* start Provided data *

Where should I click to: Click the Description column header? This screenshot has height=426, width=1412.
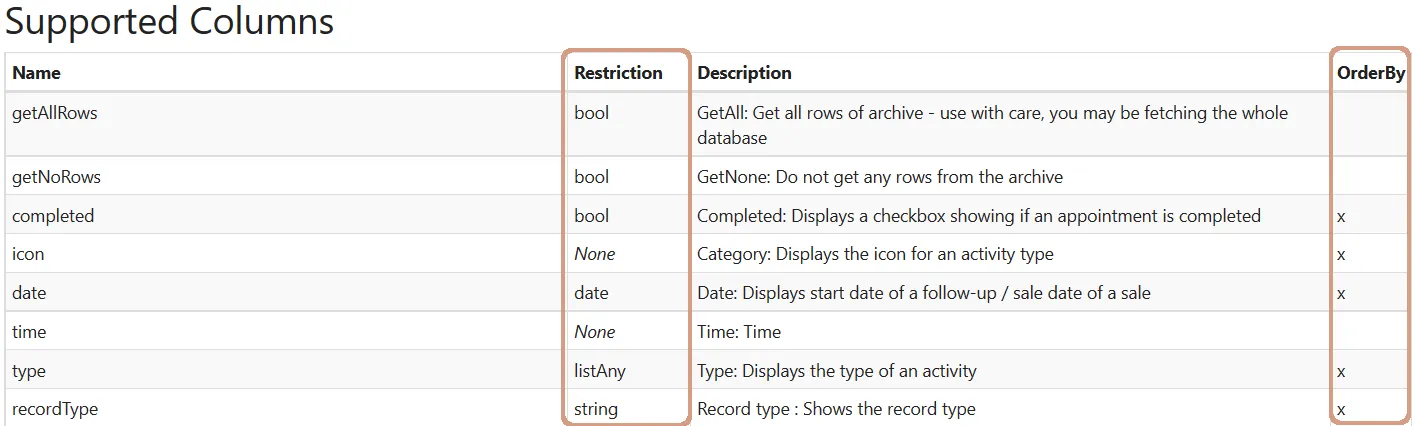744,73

* end Provided data *
* start Provided data *

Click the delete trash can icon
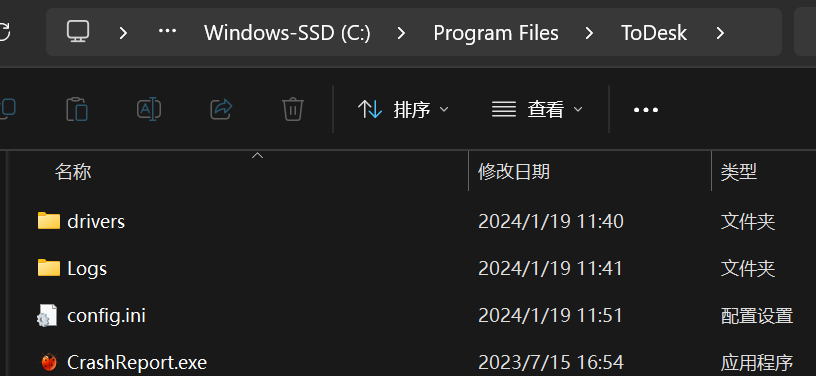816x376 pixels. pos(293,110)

* end Provided data *
* start Provided data *

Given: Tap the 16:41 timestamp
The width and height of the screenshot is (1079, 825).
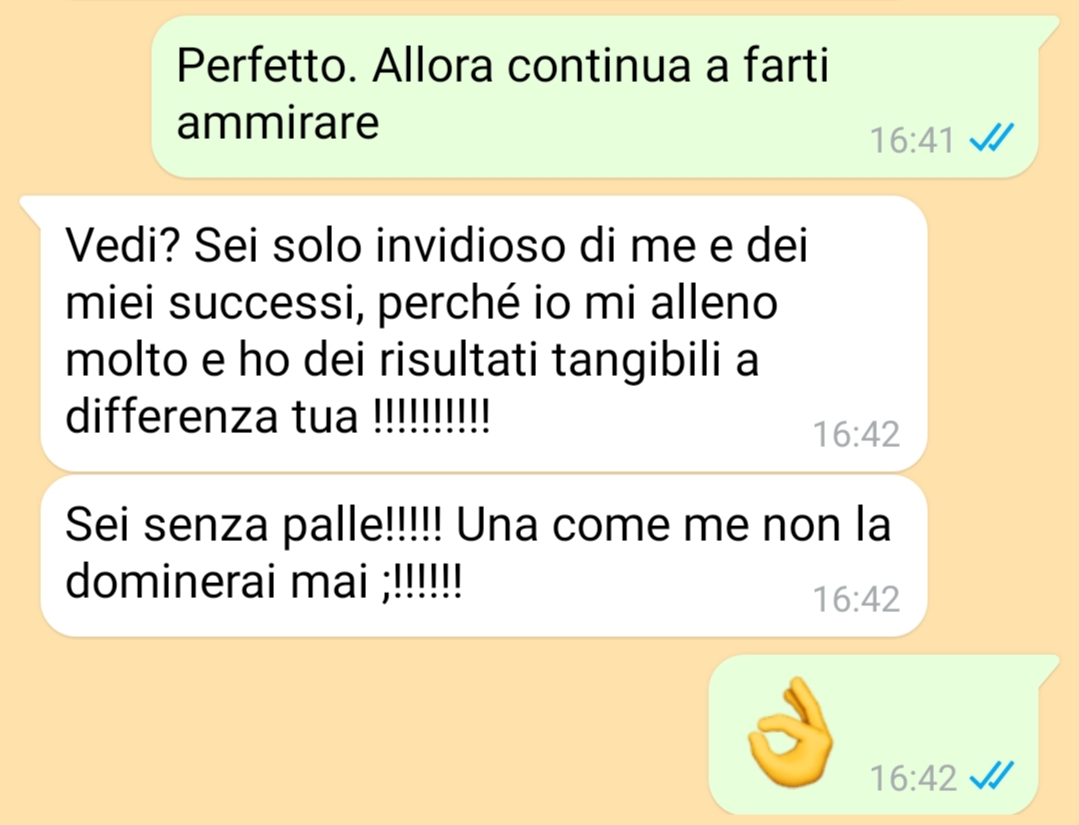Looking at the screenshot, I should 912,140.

* end Provided data *

Exercise:
Swap "timestamp" for "time label" in the data, starting at the line that has "Given: Tap the 16:41 timestamp" and stopping after the line that has "Looking at the screenshot, I should 912,140.", and give only those lines back with nothing else changed. Leave the pictures out.

Solution for this problem:
Given: Tap the 16:41 time label
The width and height of the screenshot is (1079, 825).
Looking at the screenshot, I should 912,140.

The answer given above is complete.